US signals it is open to sending more troops to support NATO's mission in Iraq
(CNN) -- The Pentagon opened the door to the possibility of sending more American troops to the Middle East as part of a newly expanded NATO training mission to support Iraqi forces and ensure that ISIS does not rise again.
"The US is participating in the force generation process for NATO Mission Iraq and will contribute its fair share to this important expanded mission," Pentagon spokesperson Cmdr. Jessica L. McNulty told CNN. Secretary of Defense Lloyd Austin spoke about the mission with his NATO counterparts during a meeting with defense ministers on Thursday.
Late Thursday night, Pentagon spokesperson John Kirby clarified that there are "no plans" to send more US troops into Iraq itself. However, US troops could also support the mission from outside the country, a defense official told CNN.
"We support NATO's expanded mission in Iraq and will continue to do so, but there are no plans to increase U.S. force levels there," Kirby said on Twitter.
Such a move would have been a reversal of the previous administration's policy which reduced the number of troops in the country to 2,500 following former President Donald Trump's election defeat. The Biden administration is also weighing whether to stick to a May deadline to withdraw all American troops from Afghanistan.

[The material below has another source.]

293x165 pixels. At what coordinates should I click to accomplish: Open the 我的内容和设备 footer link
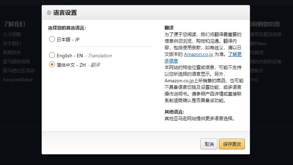click(x=266, y=61)
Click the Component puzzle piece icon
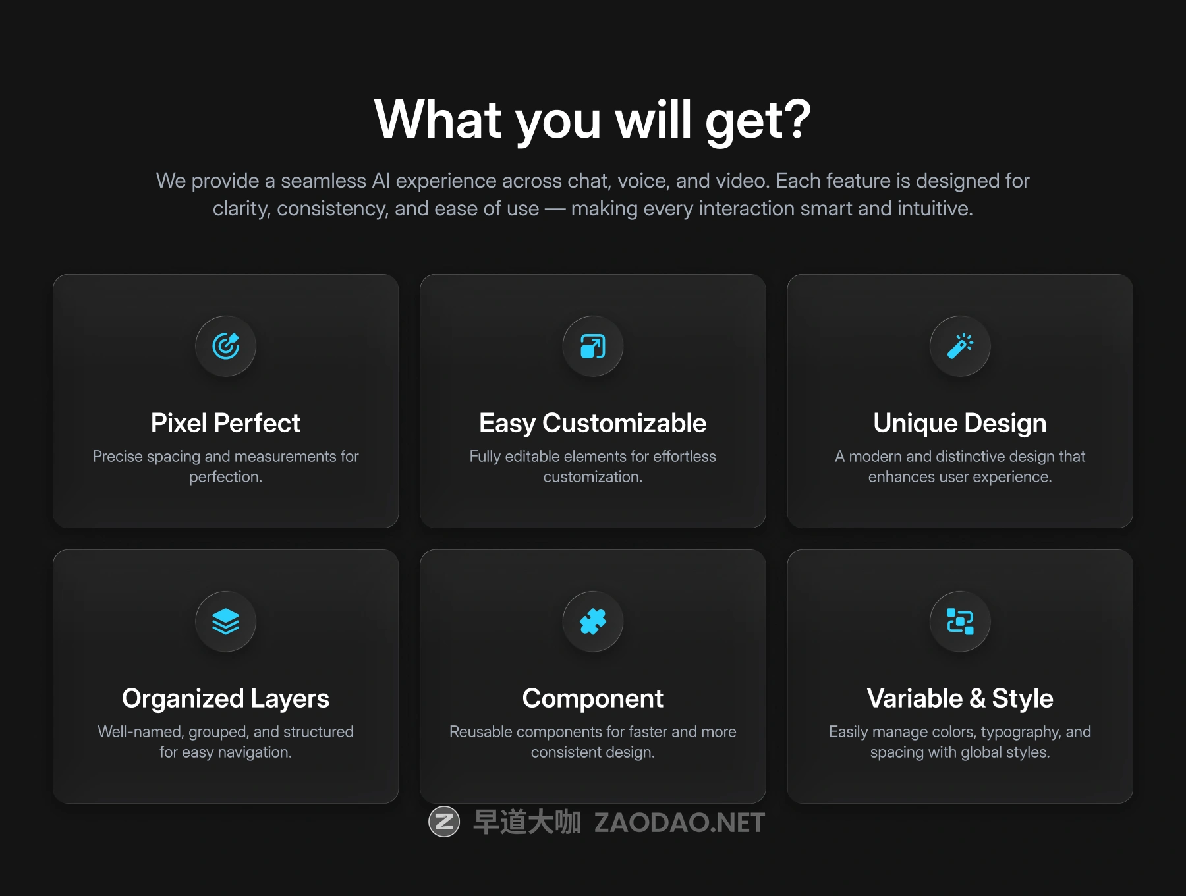 click(x=592, y=621)
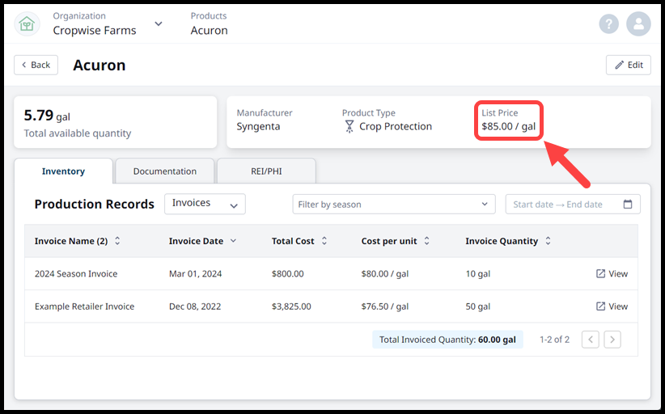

At a press conference Thursday, NATO Secretary-General Jens Stoltenberg said the NATO mission would increase in size from 500 personnel to about 4,000.
"The US and its partners in the Global Coalition to Defeat ISIS remain committed to ensuring the enduring defeat of ISIS, and the Department looks forward to continued consultations with Iraq, NATO, and the Global Coalition going forward," McNulty added.
Austin "welcomed the expanded role" of the NATO mission in Iraq, according to a readout of the discussions provided by the Pentagon. He "expressed confidence that all of the work done to date with the Iraqi government and security forces will lead to a self-sustainable mission."
Stoltenberg stressed the importance of the NATO mission to prevent the resurgence of ISIS.
"Not so long ago, ISIS controlled territory as big as the United Kingdom and roughly 8 million people. They have lost that control," Stoltenberg said. "But, ISIS is still there. ISIS still operates in Iraq, and we need to make sure that they're not able to return. And we also see some increase in attacks by ISIS. And that just highlights the importance of strengthening the Iraqi forces."
The increase in NATO forces would be incremental and comes at the request of the Iraqi government, he added.
Trump's acting Secretary of Defense Christopher Miller touted the withdrawal of troops prior to Biden taking office as a sign of the mission's success, saying, "The drawdown of US force levels in Iraq is reflective of the increased capabilities of the Iraqi security forces. Our ability to reduce force levels is evidence of real progress."
In early February, Austin announced a global force posture review, in which military leaders would examine US troop levels around the world, including the "military footprint, resources, strategy and missions."
Austin stressed the importance of alliances and partnerships as part of the review.
"From Afghanistan and the Middle East, across Europe, Africa and our own hemisphere, to the wide expanse of the Western Pacific, the United States stands shoulder-to-shoulder with allies old and new, partners big and small," Austin said. "Each of them brings to the mission unique skills, knowledge and capabilities. And each of them represents a relationship worth tending, preserving and respecting. We will do so."
Pentagon spokesman John Kirby said that no final decisions or recommendations have been made as part of the global force posture review.
This story has been updated with additional comment from Pentagon spokesman John Kirby.